I media USA sono molto bravi nel pretendere rispetto. Amano implicare, ove non lo dichiarino apertamente, che uno - per essere patriottico e un buon americano - dovrebbe respingere gli sforzi per screditare loro e il loro modo di riferire le notizie, perché è così che si difende la libertà di stampa.

Ma i giornalisti hanno anche la responsabilità non solo di chiedere rispetto e credibilità, ma di guadagnarseli. Ciò significa che non dovrebbe esserci una lista così lunga di abiette umiliazioni, dentro cui vediamo pubblicate storie completamente false per ottenere plausi, traffico sui siti e altre ricompense, benché crollino al minimo scrutinio. Certamente significa che tutti questi "errori" non dovrebbero puntare nella stessa direzione, perseguendo lo stesso risultato politico o la medesima conclusione giornalistica.

Ma quel che è più significativo è che quando i media sono responsabili di errori gravi e forieri di conseguenze come nel caso dello spettacolo cui abbiamo assistito ieri, devono assumersene la responsabilità offrendo trasparenza e responsabilità. In questo caso, ciò non può significare nascondersi dietro i PR e il silenzio degli avvocati aspettando che intanto passi la bufera.

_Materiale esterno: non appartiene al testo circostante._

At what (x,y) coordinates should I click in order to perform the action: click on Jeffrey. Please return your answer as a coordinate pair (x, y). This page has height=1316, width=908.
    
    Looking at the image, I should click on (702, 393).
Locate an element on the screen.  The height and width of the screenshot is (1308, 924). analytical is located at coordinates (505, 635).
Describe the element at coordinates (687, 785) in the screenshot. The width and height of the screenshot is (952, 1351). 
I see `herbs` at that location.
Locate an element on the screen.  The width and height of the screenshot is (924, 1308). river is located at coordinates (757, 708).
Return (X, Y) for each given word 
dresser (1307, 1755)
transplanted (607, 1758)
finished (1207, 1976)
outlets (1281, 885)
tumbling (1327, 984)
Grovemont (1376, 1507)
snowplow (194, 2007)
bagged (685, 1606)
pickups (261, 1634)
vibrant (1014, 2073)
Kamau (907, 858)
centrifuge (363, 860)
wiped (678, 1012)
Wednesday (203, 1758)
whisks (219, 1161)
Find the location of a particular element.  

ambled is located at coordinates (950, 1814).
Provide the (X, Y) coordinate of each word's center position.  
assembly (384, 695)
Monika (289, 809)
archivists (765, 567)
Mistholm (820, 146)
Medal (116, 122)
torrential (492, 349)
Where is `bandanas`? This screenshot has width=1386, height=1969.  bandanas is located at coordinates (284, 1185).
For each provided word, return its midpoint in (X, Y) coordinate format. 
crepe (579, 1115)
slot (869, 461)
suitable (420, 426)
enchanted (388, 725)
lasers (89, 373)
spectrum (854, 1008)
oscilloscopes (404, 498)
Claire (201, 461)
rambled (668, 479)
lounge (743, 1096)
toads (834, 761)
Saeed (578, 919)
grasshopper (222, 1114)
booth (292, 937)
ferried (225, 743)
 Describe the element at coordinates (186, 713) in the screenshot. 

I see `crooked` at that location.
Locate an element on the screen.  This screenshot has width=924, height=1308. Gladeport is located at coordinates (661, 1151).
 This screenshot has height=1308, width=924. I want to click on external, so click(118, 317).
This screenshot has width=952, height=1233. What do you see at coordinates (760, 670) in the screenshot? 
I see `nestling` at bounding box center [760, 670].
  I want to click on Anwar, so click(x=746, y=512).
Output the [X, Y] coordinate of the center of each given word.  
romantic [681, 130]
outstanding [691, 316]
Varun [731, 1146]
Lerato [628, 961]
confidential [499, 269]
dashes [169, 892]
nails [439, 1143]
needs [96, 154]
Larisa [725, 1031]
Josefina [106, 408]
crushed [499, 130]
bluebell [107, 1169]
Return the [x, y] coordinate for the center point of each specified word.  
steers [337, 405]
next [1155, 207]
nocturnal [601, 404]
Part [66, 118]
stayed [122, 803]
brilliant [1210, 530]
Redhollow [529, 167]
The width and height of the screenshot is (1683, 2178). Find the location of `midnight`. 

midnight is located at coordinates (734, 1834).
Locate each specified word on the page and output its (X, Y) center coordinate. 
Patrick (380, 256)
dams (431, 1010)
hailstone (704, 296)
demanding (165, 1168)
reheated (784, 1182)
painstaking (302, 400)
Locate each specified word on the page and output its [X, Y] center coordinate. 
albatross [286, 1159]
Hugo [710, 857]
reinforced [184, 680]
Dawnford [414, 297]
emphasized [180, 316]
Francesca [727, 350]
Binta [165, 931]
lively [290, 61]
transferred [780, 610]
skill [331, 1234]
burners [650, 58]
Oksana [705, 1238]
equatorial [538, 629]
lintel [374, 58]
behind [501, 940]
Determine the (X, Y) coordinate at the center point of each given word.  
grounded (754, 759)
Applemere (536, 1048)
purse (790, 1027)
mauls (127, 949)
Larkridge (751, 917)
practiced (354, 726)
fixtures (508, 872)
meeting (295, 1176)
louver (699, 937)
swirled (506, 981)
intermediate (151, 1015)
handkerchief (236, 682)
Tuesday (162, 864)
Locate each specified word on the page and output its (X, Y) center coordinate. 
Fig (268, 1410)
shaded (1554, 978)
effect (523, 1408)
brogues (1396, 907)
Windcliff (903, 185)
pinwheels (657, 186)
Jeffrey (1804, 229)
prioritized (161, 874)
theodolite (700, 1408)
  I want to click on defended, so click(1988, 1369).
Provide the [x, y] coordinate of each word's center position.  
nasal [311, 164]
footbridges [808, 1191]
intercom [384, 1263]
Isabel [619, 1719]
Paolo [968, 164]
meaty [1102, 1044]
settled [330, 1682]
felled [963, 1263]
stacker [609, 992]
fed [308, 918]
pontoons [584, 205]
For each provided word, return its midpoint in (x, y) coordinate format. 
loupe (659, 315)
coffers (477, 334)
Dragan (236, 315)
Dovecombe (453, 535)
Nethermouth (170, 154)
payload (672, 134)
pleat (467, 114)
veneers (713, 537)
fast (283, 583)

Come minimo, queste reti - CNN, MSNBC e CBS - devono identificare chi ha fornito intenzionalmente queste informazioni palesemente false, o spiegare come sia possibile che "più fonti" abbiano tutte le stesse informazioni sbagliate in modo innocente e in buona fede. Fino a quando non lo fanno, le loro grida e proteste, la prossima volta che vengono attaccati come "Fake News", dovrebbe cadere nel vuoto, dal momento che i veri autori di quegli attacchi - il motivo per cui quegli attacchi risuonano – sono loro stessi e la loro condotta. 

(Aggiornamento: ore dopo che questo articolo era stato pubblicato, sabato - un giorno e mezzo dopo i suoi tweet originali che promuovono la falsa storia della CNN con un “boom” e un cannone - Benjamin Wittes ha alla fine capito che la storia della CNN che lui aveva pompato presentava "problemi seri"; inutile dire che il tardivo riconoscimento ha ricevuto solo una piccola porzione dei ri-tweet da parte dei suoi seguaci rispetto ai tweet originali che pompavano la storia all’inizio).